Dealing with a cockblocking demon is easy.
Repeat after me: “Block the cockblocker.”
Every guy should have that one friend that can charm the socks out of anyone. They make fantastic wingmen as they can keep the plus one occupied while you zero in on the subject of your attraction.. Unleash your friend on the demon. Let him keep her occupied, as long as you know you’re going to settle him later (we call it “taking one for the team”). If you’re very lucky, the two could hit it off so well that you have yourself a nice little party going on in your house….. its summer! Groove on!
But Professor MadHaus, cockblockers are not restricted to the babe’s friends o. Sometimes, it may be someone close to you sef. In fact eh, Dr. Skilla (@SheriphSkills) gave a good case study on this last session. Shall I share it with them? Ok.
Cockblocker Case Study (by Dr. Skilla)
So I’ve been tracking this babe for a while, toasted her like bread. As in ehn, if she was actually toast bread, she for don burn. Don’t get me wrong, this babe was a hard nut to crack. Even my nuts went blue from all the times she turned me down. But! After several dates with no action afterwards, I was about to give up till we went to the movies and saw “No Strings Attached” (if you’ve seen that movie, you’ll know there are enough kpoxing scenes in it….I think that did the trick.) I least expected the trick fate played on me when she insisted she followed me home after the movie as she was horny. But just like that, P was set, and the penalty for dulling is death by beheading so…

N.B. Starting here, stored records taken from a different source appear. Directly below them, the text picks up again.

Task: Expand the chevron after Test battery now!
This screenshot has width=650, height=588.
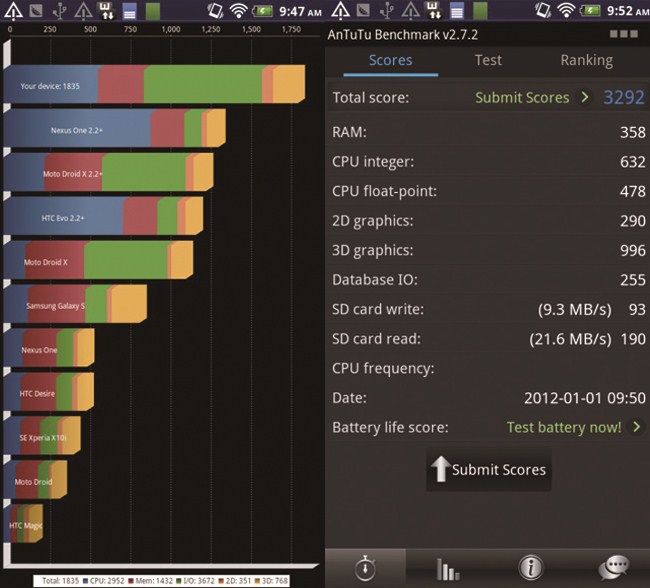Action: point(636,427)
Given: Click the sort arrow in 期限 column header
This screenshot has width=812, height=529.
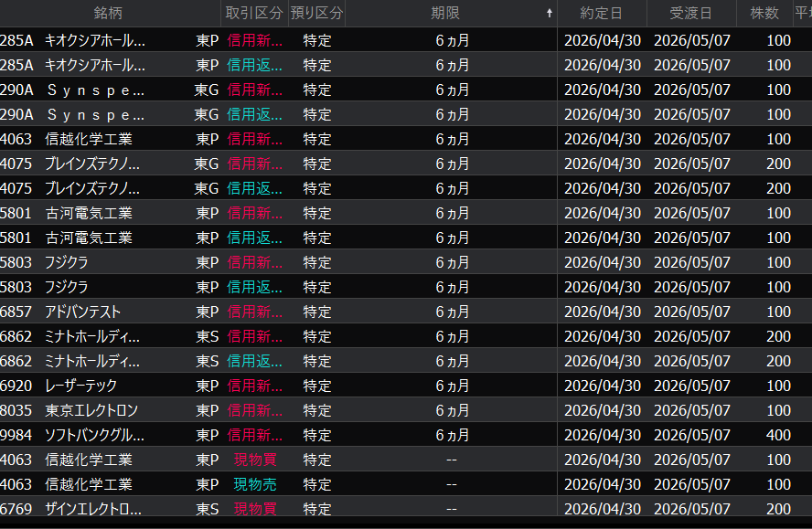Looking at the screenshot, I should tap(549, 14).
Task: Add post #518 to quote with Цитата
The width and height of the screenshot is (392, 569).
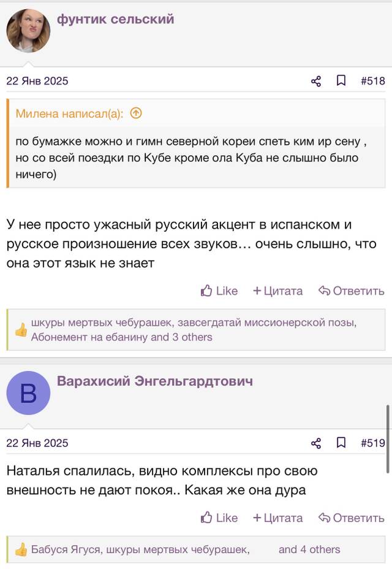Action: pos(278,291)
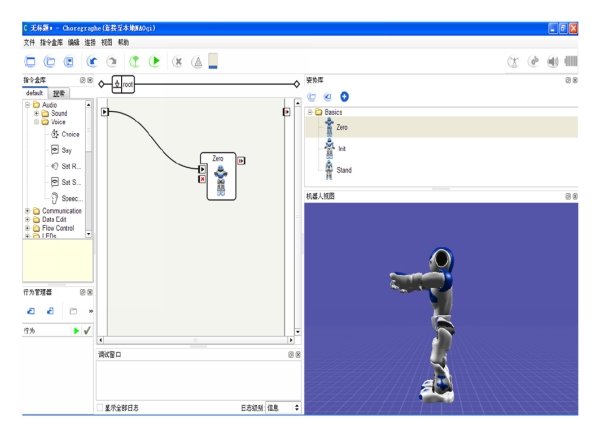Click the green checkmark in behavior manager

coord(87,330)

Fast forward to my house and the room mate is around…*sigh* Richard my room mate was a born again by the way, so I had to device a plan to send him on arodan (journey of no end) … but I was short of ideas, and it was late. Shet. Discharging was gonna be hard. Konji wasn’t smiling at me, and the money I don invest on this babe don dey enter astronomical proportions….o,k maybe I exaggerated but I spend sha. This opportunity just couldn’t fit pass me by sha.
So what to do?
I faked a phone call, saying his “Spiri-Koko” girlfriend wanted to see him for a prayer session at hers, which he obliged sharply as both of them be prayer warriors. My guy left immediately. I locked the door from inside.

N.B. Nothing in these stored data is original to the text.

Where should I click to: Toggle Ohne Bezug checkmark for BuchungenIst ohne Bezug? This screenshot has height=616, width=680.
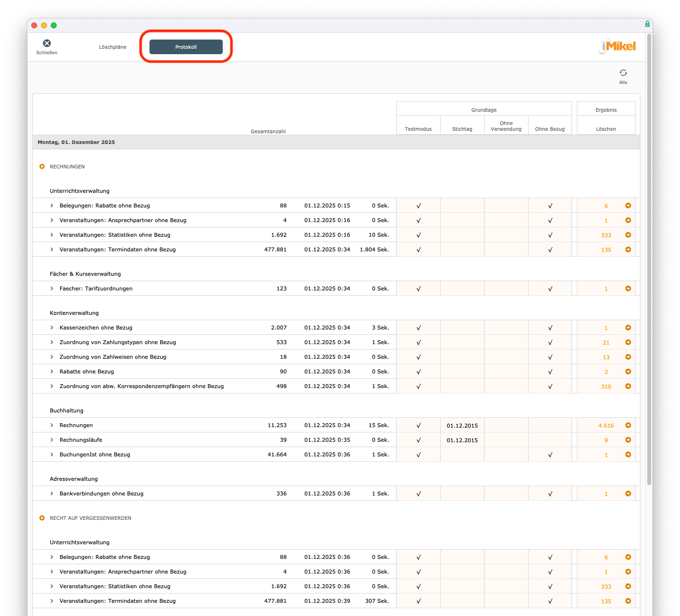[x=550, y=455]
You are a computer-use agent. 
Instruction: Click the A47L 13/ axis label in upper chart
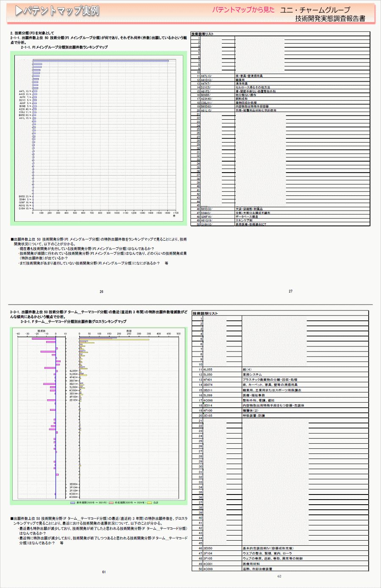25,91
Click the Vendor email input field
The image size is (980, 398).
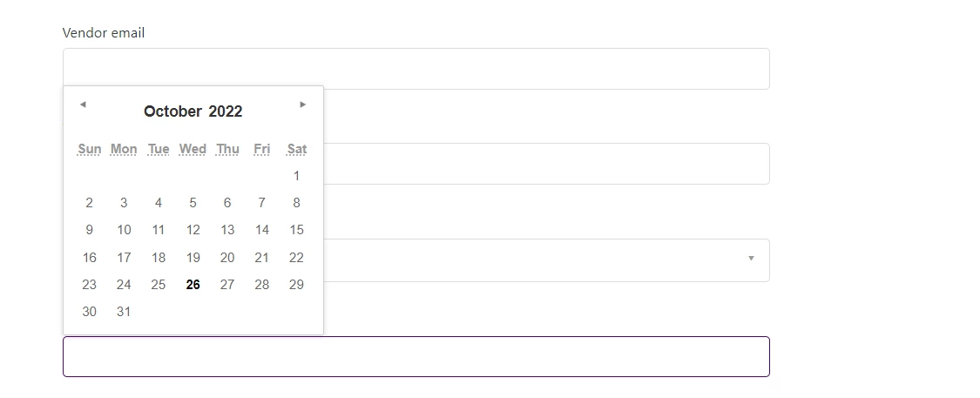tap(416, 69)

The rest day say, is history. The guy knock tire, I just give sound system bele, come form not hearing. It was a memorable gbensh by the way, I wonder why the babe dey hoard her kini sef.
Death to cock blockers.
Alright Prof. MadHaus, as you were saying jare.
Alright, now that Professor Panda has successfully distracted my class *SideEye*, let’s go to the last factor to consider.
Threat level: Potentially Fatal
Its not every chick that flirts and plays with you that is single oh. Never assume. It’ll surprise you the number of chicks in lonely relationships with old men or boyfriends that are just looking for excitement. If for any reason you’re Caught in The act with another man’s woman, well… You had it coming didn’t you?
I’m An old man, I can’t lecture as long as I’d like to anymore. I need to use the toilet, so…
Class Discussion: what other unexpected occurences Could Damage your p-setting, and how do you deal with them?